First, collateral estoppel does not apply to establish breaches of warranty. Collateral estoppel bars the relitigation of issues that were litigated, determined, and essential to a prior action.Hauser v. Mealer, 263 N.W.2d 803, 806 (Minn. 1978). Collateral estoppel consists of the following elements: (1) the issues are identical; (2) there was a final judgment on the merits; (3) the party subject to estoppel was a party in the prior case; and (4) the party subject to estoppel had a full and fair opportunity to be heard on the issue. Aufderhar v. Data Dispatch, Inc., 452 N.W.2d 648, 650 (Minn. 1990). Plaintiffs submit that the issues of misrepresentation and breach of warranty are identical, but they have produced no authority holding that the elements for breach of warranty are subsumed in a claim for misrepresentation. On the other hand, Defendant's authority shows that a fraudulent representation claim is a separate matter from a breach of warranty or contract action. See, e.g., St. Croix Printing Equip., Inc. v. Rockwell Int'l Corp., 428 N.W.2d 877, 881 (Minn.Ct.App. 1988). If the Court adopted Plaintiffs' position, a finding of reckless misrepresentation or fraud would automatically result in a successful breach of warranty claim. Not only are the issues not identical, but Defendant did not have a full and fair opportunity to be heard on the warranty issues. The Eighth Circuit specifically remanded the case for consideration of Defendant's defenses on these claims, and imposing collateral estoppel would not effectuate this part of the remand.
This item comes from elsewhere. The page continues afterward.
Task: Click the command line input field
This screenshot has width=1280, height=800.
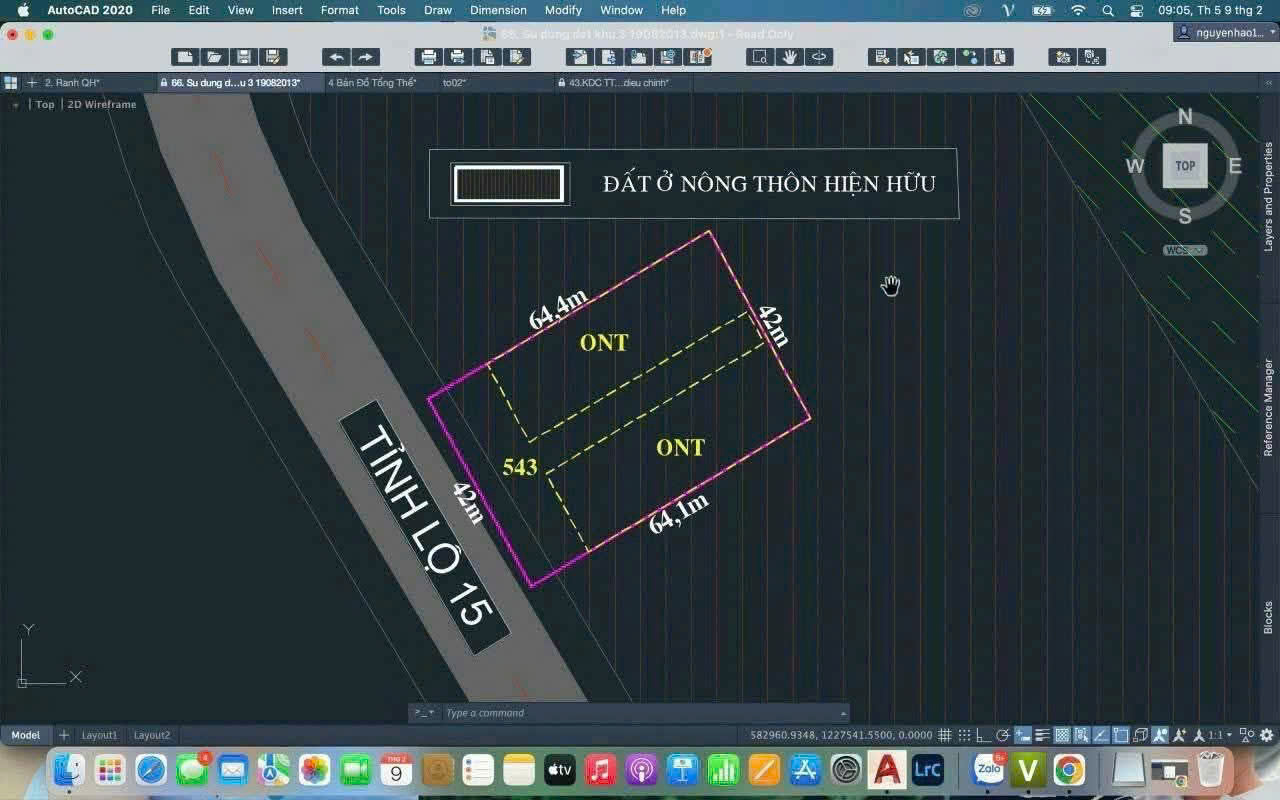Action: [640, 713]
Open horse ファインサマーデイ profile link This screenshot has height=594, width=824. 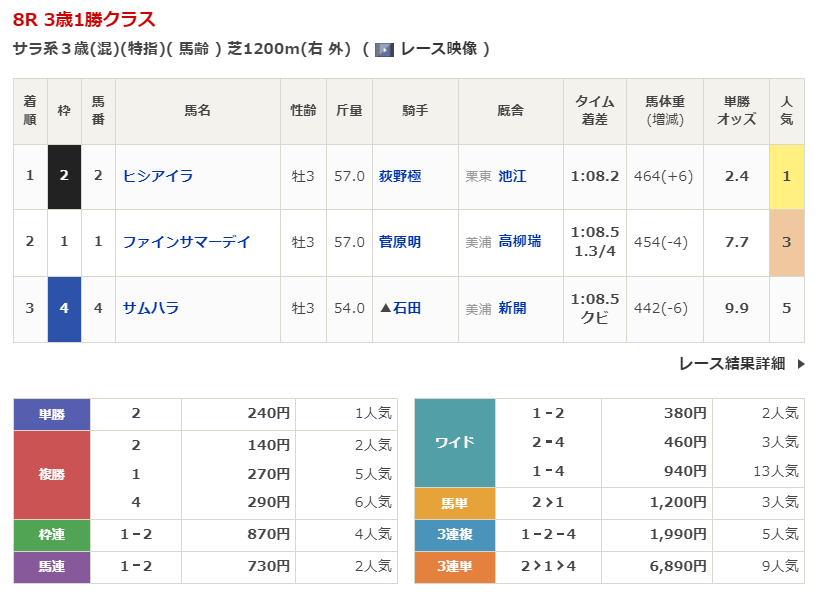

Second, Plaintiffs argue that they have not had a full and fair opportunity to litigate their breach of warranty claims. However, this argument overlooks the Eighth Circuit's invitation for Defendant to assert defenses on remand.
Finally, Plaintiffs ask the Court to rule as a matter of law that the April 1998 transaction was "indisputably" a rental transaction, not a sale. This request directly contravenes the Eighth Circuit's finding of a factual conflict regarding the parties' intent in entering into the transaction, and the Court declines to adopt Plaintiffs' position over the Eighth Circuit's express determination.
CONCLUSION
Defendant is granted summary judgment on Plaintiffs' breach of express and implied warranty claims for the 4010 Drill, and Plaintiffs' breach of implied warranty claims for the 5010 Drill. The implied warranties of merchantability and fitness for a particular purpose were effectively disclaimed in the purchase order forms. The contractual limitation on incidental and consequential damages is valid and operates to exclude damages for Plaintiffs' breach of express and implied warranty claims. Accordingly, IT IS HEREBY ORDERED that:
1. Defendant's Motion for Summary Judgment (Doc. No. 141) is GRANTED; and
2. Plaintiffs' Motion for Partial Summary Judgment (Doc. No. 146) is DENIED.
LET JUDGMENT BE ENTERED ACCORDINGLY.